Data records
-*-*-

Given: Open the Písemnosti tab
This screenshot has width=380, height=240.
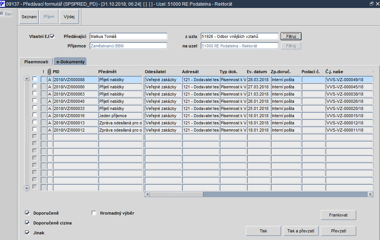Looking at the screenshot, I should (36, 62).
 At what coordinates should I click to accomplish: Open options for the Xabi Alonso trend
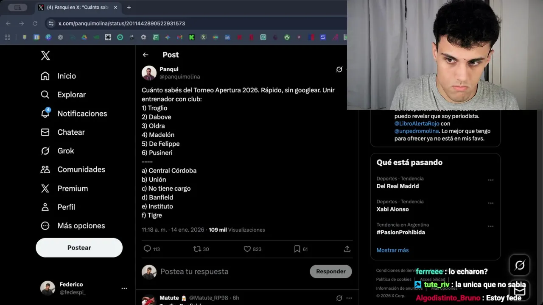coord(490,203)
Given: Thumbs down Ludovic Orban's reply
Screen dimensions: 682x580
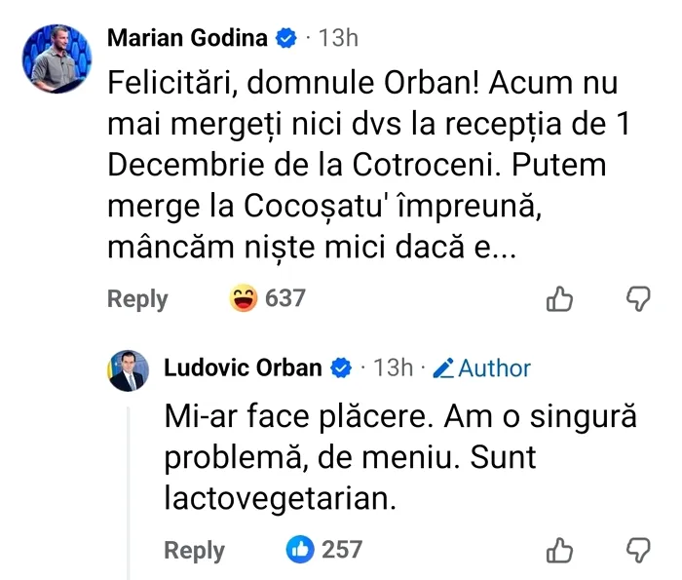Looking at the screenshot, I should tap(637, 551).
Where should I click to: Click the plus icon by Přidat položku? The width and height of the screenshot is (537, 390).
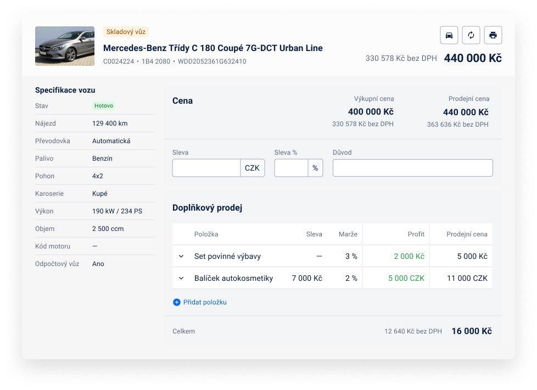176,302
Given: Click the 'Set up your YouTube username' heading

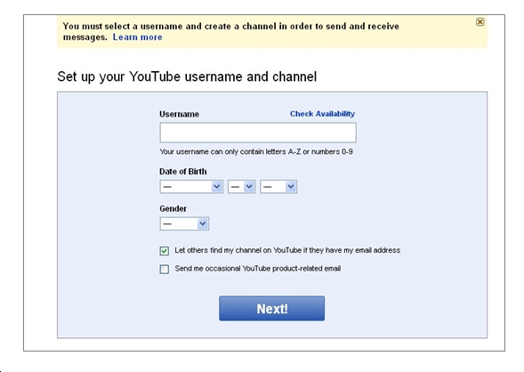Looking at the screenshot, I should point(187,77).
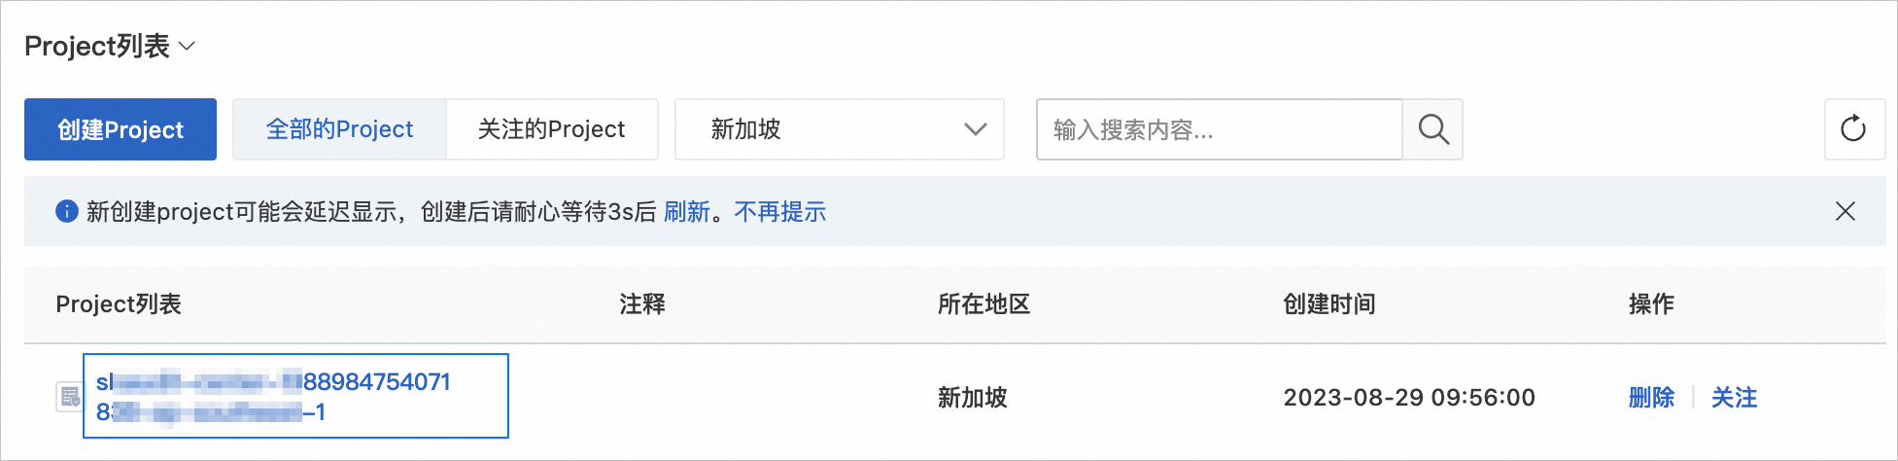The height and width of the screenshot is (461, 1898).
Task: Click the blue info icon in the banner
Action: coord(67,211)
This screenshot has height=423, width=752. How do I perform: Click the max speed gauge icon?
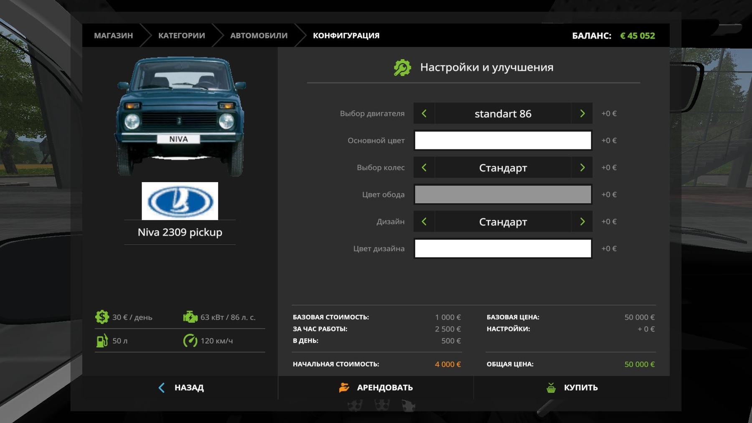[190, 341]
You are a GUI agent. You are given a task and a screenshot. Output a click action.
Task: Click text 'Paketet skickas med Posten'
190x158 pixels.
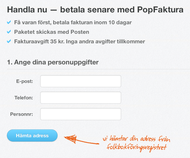coord(51,32)
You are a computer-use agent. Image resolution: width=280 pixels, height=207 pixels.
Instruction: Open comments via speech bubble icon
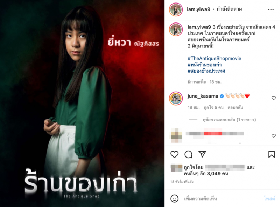tap(188, 154)
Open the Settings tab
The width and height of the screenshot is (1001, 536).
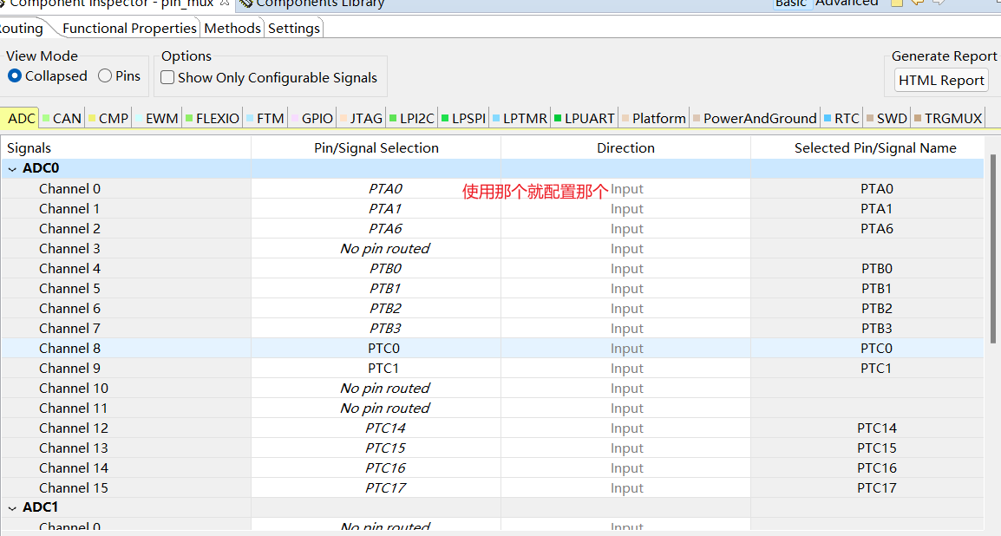click(x=293, y=27)
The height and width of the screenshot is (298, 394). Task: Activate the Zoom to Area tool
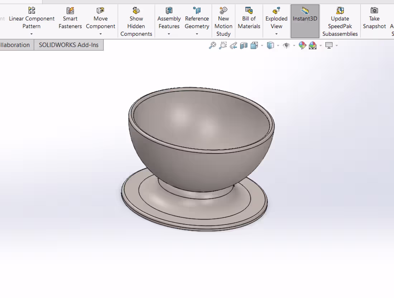coord(223,45)
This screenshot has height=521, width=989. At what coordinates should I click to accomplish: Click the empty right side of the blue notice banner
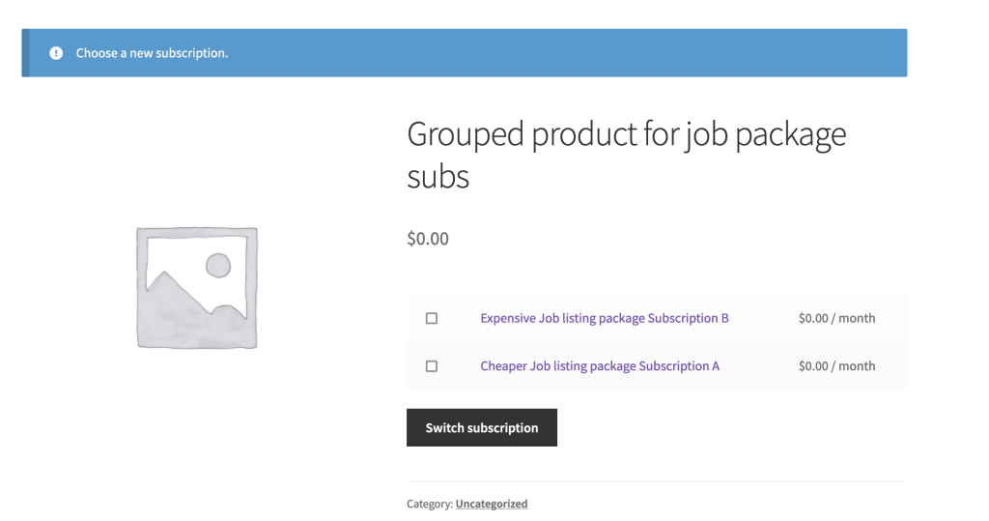click(x=676, y=53)
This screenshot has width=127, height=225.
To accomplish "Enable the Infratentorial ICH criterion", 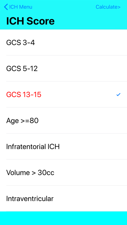I will point(64,146).
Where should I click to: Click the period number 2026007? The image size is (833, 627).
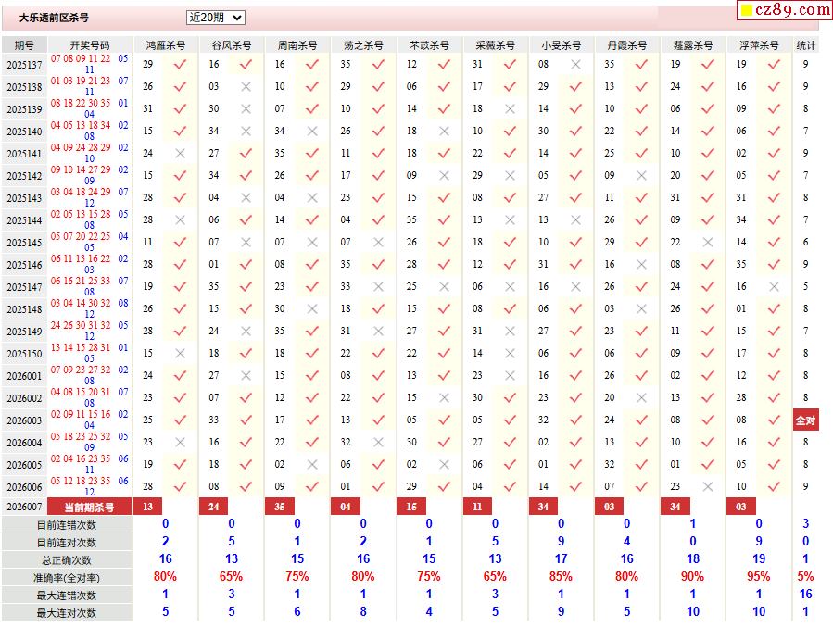click(24, 507)
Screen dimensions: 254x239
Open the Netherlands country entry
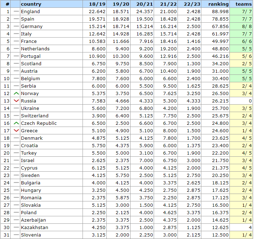[35, 49]
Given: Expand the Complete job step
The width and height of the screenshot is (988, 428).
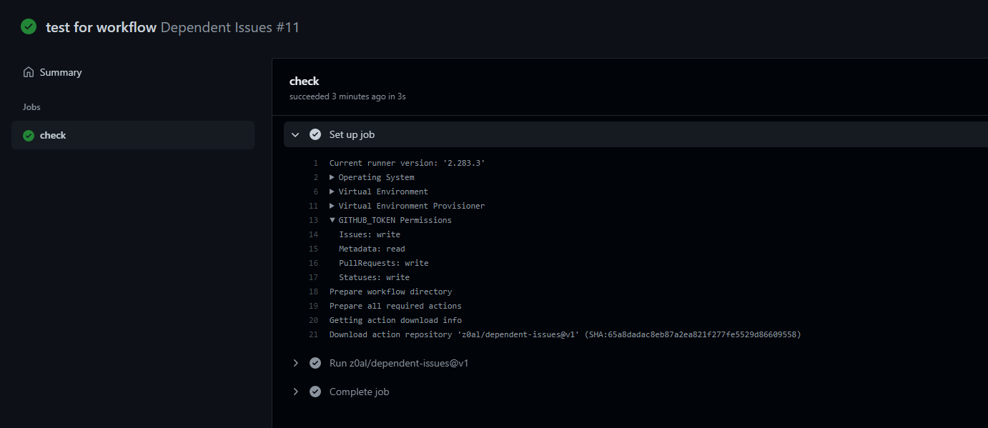Looking at the screenshot, I should click(x=295, y=392).
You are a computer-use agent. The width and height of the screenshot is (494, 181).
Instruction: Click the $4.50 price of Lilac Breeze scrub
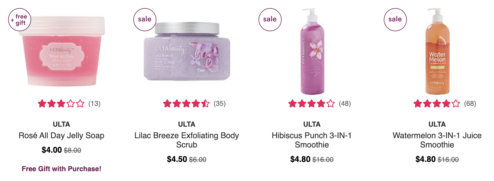pos(177,159)
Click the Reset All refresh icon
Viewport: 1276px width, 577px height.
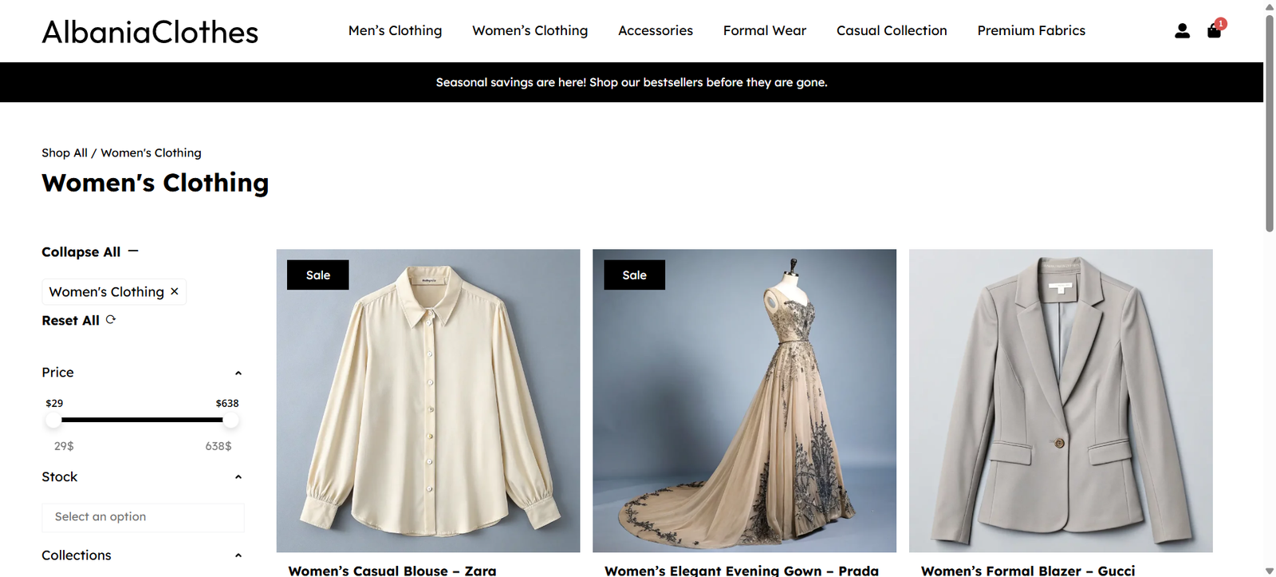point(111,320)
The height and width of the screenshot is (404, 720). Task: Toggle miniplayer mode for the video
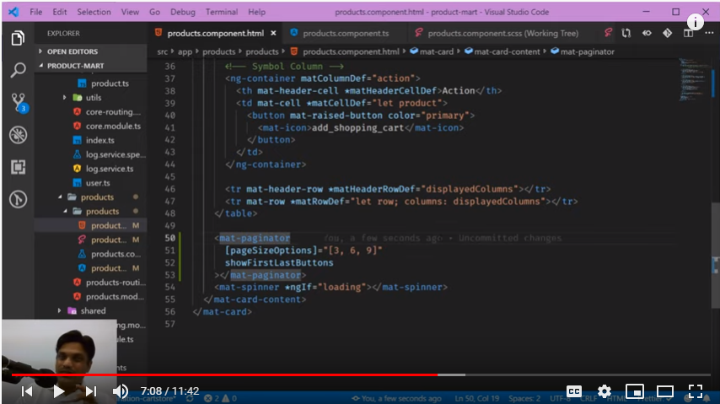(634, 391)
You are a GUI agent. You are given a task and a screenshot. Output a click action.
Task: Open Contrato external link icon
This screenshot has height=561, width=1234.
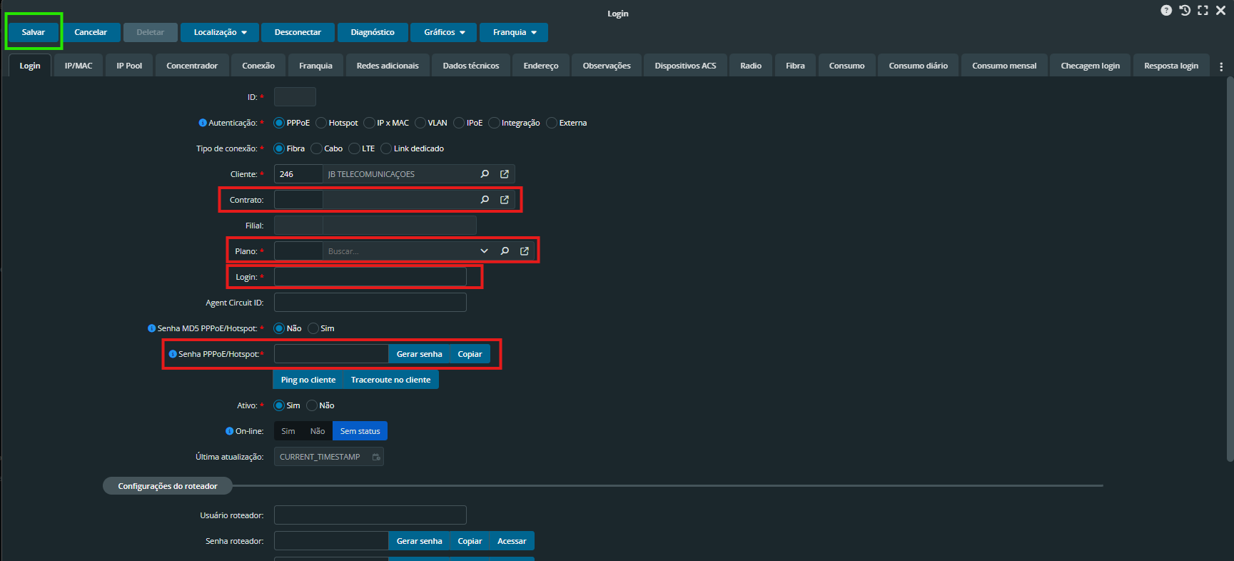pos(505,200)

-*-*-

Copy out, with no pictures, the lines from the one containing "You are a computer-use agent. The" through the last line of the data above, both ends included and each word unchanged.

You are a computer-use agent. The width and height of the screenshot is (494, 181).
Instruction: Click the $4.50 price of Lilac Breeze scrub
pos(177,159)
Click the Reset All refresh icon
Viewport: 1276px width, 577px height.
point(111,320)
The height and width of the screenshot is (404, 720). Task: Toggle miniplayer mode for the video
(634, 391)
You are a GUI agent. You are given a task and a screenshot. Output a click action.
Task: Open Contrato external link icon
This screenshot has height=561, width=1234.
pos(505,200)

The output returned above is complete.